ACTIVITY
Nothing but the line containing "1368x873 pixels. At" and the lines that follow it to the end of the material below should appear in the answer, each copied exactly.

EXERCISE MATERIALS
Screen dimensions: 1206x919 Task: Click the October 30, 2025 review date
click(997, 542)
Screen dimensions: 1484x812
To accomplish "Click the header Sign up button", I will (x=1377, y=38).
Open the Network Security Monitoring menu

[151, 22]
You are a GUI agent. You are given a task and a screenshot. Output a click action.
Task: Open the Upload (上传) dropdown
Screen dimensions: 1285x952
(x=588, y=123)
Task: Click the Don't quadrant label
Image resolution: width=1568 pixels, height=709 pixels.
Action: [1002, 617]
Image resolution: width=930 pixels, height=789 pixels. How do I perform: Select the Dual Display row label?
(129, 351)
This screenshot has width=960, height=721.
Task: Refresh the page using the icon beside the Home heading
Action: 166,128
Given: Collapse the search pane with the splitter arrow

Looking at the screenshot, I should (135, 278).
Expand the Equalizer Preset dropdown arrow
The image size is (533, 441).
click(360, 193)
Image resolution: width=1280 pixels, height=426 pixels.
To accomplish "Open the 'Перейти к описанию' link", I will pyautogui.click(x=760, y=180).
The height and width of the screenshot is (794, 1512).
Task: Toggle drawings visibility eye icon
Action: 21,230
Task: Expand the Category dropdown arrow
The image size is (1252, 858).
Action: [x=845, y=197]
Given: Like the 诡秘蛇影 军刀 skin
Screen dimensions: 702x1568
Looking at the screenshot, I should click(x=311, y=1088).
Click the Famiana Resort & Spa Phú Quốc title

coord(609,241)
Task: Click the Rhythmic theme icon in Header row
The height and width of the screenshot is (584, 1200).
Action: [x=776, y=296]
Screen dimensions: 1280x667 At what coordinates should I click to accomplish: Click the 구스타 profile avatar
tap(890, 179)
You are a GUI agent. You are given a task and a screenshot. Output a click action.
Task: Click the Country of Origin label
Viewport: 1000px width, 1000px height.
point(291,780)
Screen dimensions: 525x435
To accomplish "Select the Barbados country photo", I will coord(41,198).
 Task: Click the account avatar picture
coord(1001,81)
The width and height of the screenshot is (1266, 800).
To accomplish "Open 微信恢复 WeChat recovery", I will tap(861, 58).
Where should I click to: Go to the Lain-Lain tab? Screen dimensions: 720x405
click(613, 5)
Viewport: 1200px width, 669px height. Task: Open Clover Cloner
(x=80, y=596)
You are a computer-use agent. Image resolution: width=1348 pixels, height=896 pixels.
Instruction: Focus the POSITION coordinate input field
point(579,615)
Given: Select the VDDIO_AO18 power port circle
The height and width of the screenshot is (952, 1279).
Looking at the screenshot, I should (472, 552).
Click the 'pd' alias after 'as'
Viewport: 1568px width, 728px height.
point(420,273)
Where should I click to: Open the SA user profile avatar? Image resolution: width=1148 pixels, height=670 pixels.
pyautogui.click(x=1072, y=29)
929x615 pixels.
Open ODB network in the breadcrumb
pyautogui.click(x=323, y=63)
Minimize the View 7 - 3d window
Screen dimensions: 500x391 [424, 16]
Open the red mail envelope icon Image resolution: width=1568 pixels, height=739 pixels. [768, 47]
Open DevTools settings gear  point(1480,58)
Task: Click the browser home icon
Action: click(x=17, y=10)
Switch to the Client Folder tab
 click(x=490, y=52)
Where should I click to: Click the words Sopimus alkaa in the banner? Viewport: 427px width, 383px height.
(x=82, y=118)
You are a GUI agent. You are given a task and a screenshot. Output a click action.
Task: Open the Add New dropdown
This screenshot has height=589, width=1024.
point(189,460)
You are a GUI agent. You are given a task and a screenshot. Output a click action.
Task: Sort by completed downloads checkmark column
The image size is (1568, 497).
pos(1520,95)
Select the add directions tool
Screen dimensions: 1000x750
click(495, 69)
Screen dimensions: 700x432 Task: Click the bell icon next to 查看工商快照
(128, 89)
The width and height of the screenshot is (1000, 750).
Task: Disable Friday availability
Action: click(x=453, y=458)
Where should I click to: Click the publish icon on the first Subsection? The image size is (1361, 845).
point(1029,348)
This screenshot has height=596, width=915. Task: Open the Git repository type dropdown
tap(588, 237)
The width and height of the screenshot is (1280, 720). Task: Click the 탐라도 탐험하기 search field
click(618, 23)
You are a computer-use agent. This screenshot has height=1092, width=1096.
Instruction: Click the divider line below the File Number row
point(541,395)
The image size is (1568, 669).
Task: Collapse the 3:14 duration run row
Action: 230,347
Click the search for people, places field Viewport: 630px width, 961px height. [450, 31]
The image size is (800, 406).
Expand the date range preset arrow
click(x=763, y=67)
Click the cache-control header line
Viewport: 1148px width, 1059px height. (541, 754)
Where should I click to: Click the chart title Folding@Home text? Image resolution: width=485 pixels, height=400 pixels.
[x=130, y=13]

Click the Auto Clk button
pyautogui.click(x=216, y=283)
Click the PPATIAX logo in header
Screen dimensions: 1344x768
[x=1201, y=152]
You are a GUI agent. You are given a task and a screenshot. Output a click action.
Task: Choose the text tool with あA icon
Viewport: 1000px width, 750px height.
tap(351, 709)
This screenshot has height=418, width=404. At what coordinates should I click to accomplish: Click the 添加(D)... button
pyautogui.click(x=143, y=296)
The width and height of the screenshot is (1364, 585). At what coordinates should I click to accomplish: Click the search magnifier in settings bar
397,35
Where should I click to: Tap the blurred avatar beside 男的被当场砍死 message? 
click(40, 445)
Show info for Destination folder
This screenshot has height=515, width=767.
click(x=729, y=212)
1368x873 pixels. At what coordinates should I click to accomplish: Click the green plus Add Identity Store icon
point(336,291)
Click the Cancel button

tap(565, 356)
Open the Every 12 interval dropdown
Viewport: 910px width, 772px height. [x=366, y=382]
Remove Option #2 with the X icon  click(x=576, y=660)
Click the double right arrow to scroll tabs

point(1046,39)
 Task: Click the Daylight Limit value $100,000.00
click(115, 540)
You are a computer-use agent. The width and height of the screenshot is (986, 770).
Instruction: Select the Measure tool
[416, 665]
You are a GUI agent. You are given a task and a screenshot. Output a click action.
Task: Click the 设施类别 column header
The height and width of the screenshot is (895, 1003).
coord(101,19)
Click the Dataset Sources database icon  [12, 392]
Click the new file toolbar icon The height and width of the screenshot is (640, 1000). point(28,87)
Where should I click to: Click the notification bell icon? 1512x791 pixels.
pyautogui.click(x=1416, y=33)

RESPONSE
1368x873 pixels. At what coordinates should I click to accomplish: Click the green plus Add Identity Store icon
point(336,291)
Click the Cancel button

tap(565, 356)
Open the Every 12 interval dropdown
Viewport: 910px width, 772px height. [x=366, y=382]
Remove Option #2 with the X icon  click(x=576, y=660)
Click the double right arrow to scroll tabs

point(1046,39)
 Task: Click the Daylight Limit value $100,000.00
click(115, 540)
You are a computer-use agent. The width and height of the screenshot is (986, 770).
Instruction: Select the Measure tool
[416, 665]
You are a GUI agent. You are given a task and a screenshot. Output a click action.
Task: Click the 设施类别 column header
The height and width of the screenshot is (895, 1003).
coord(101,19)
Click the Dataset Sources database icon  [12, 392]
Click the new file toolbar icon The height and width of the screenshot is (640, 1000). point(28,87)
Where should I click to: Click the notification bell icon? 1512x791 pixels.
pyautogui.click(x=1416, y=33)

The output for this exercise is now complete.